Thoughts on the future of work, from the people and teams creating it.
As we know, there is a lot of division within college football, and look no further than the Jimbo Fisher/Nick Saban NIL “debate” for proof. However, actual Divisions are going away. When conferences began staging Championship games, it came with the requirement that the Conference be broken into two divisions and the winner of each division face each other in the Championship game. In May 2022, the NCAA rescinded this requirement and allowed each Conference to establish its requirements for qualification in its Championship game. The apparent change came quickly as the Pac-12 announced the elimination of its divisions. The two teams with the highest winning percentage will face each other in the Conference Championship game.

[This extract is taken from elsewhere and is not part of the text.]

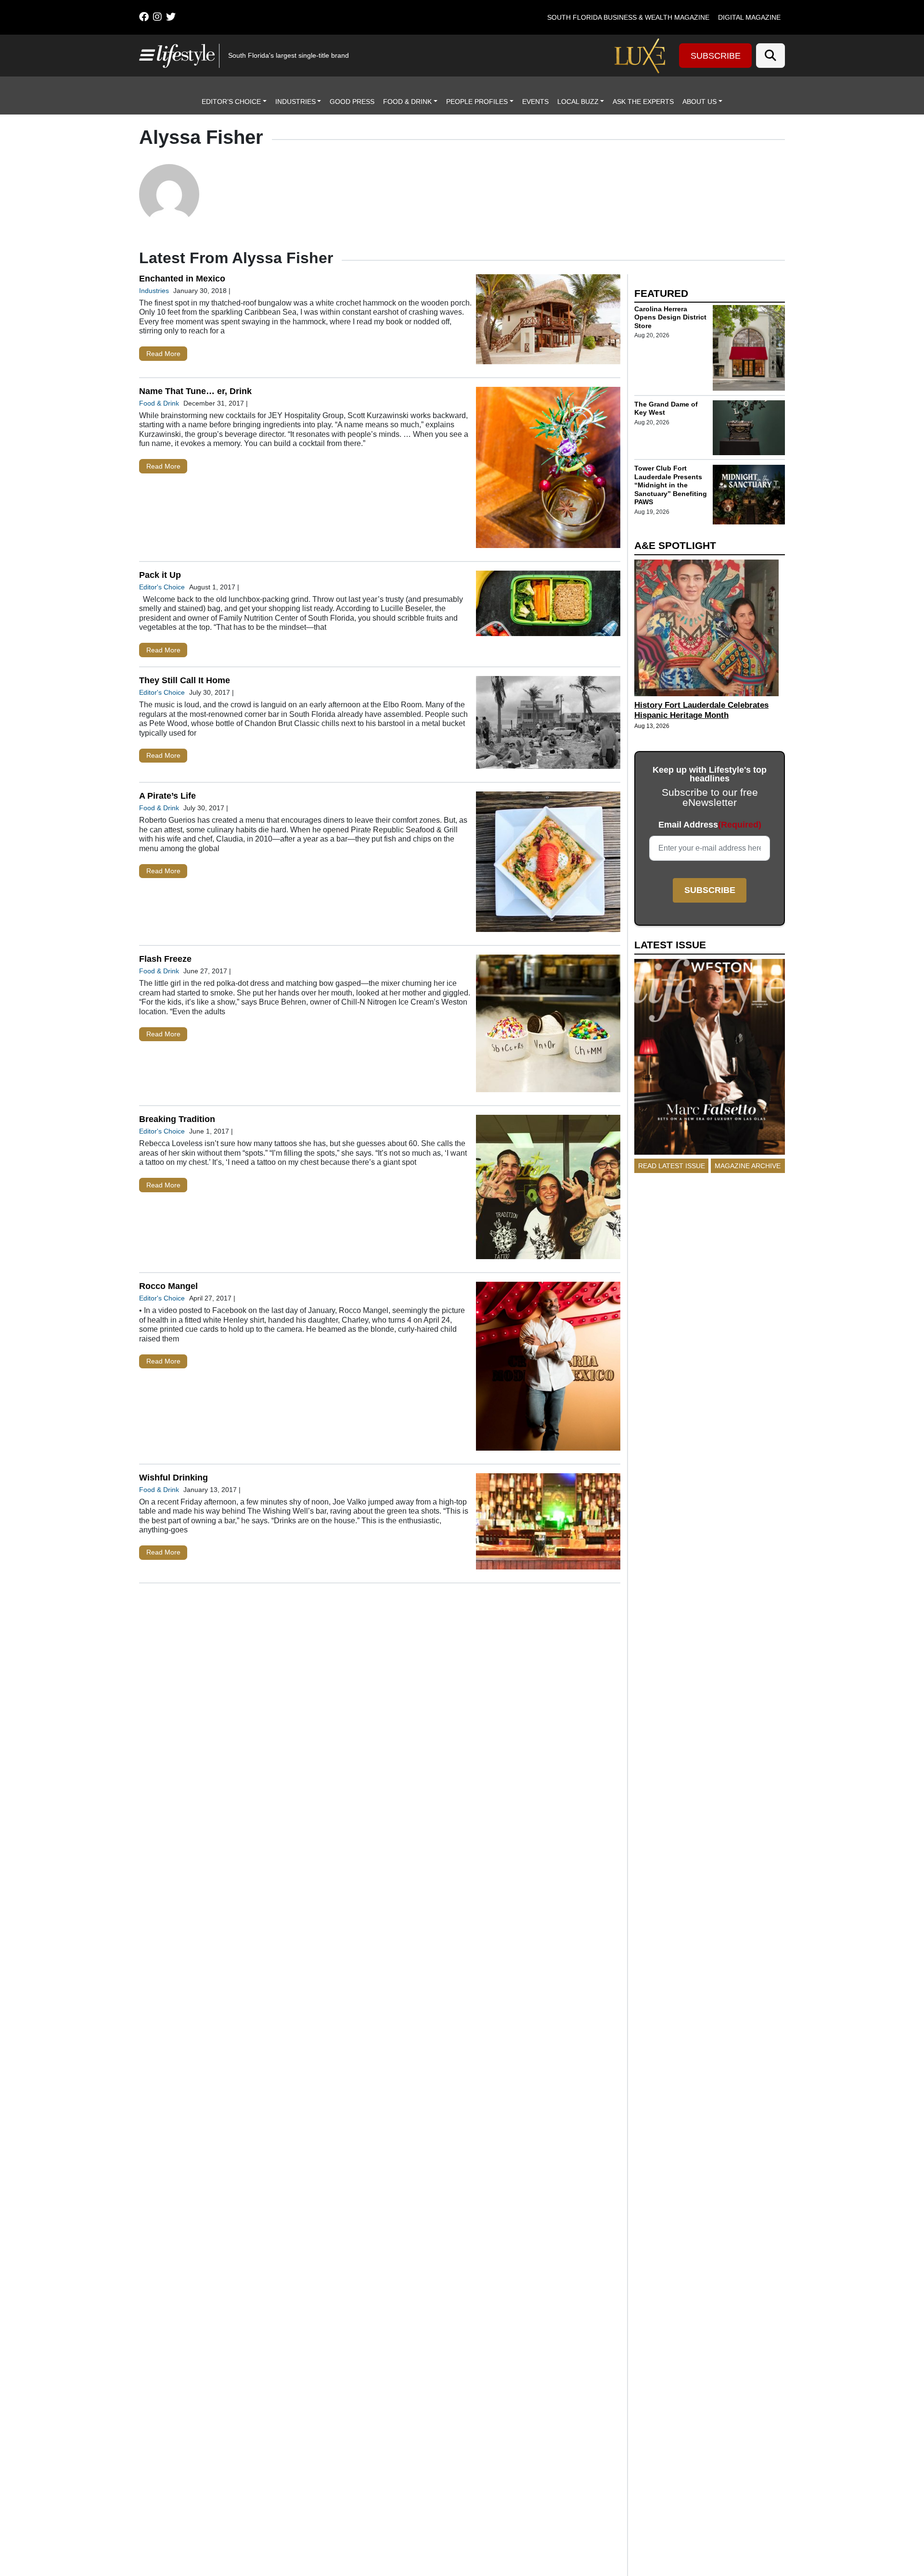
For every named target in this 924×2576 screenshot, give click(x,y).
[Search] (770, 55)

The more considerable change will be how Conferences adjust their regular season schedules without divisional alignment. The change will allow for more flexibility and potentially better matchups for fans. The most intriguing conference, as always, is the SEC. With Texas and Oklahoma slated to join the conference soon and the increased flexibility in scheduling, there is an opportunity for significant change. The SEC is first considering 8 Conference games vs. 9 Conference games. An added Conference game would eliminate a Non-Conference game from each team's schedule, which could mean fewer games against Group of 5 or FCS schools. While that isn't a problem for the upper echelon teams in the SEC, the lower schools need those games to increase their win total to qualify for Bowl games and help with recruiting. Giving up an almost guaranteed win for a game against Alabama or LSU isn't appealing for most schools.
The other main difference between the 8/9 game conference schedule is the number of common opponents each season. The eight-game schedule bakes in 1 common opponent each year, meaning Alabama plays Auburn and Georgia always plays Florida, keeping traditional rivalries in place. The nine-game schedule allows for three common opponents each year, meaning when Texas joins, they can count on games against Oklahoma and Texas A&M each year. This is great for the historically “better” teams as higher profile matchups lead to better attendance, higher TV ratings, and, eventually, better contracts. If you put yourself in the shoes of Vanderbilt, the addition of 2 or 3 SEC powerhouses on your schedule every year makes the season that much more difficult while losing a non-conference win you were relying on. This schedule change makes rebuilding a program that much more difficult.
Eliminating divisions within conferences should lead to better matchups, less farcical non-conference matchups that still cost full price to get into, and better Championship games. It should also help identify the best four teams in the country to participate in the College Football Playoff. This may be a rare case where a decision from the NCAA means all college football fans win. Now, if we can only get to a 16-team playoff, that's a story for another day.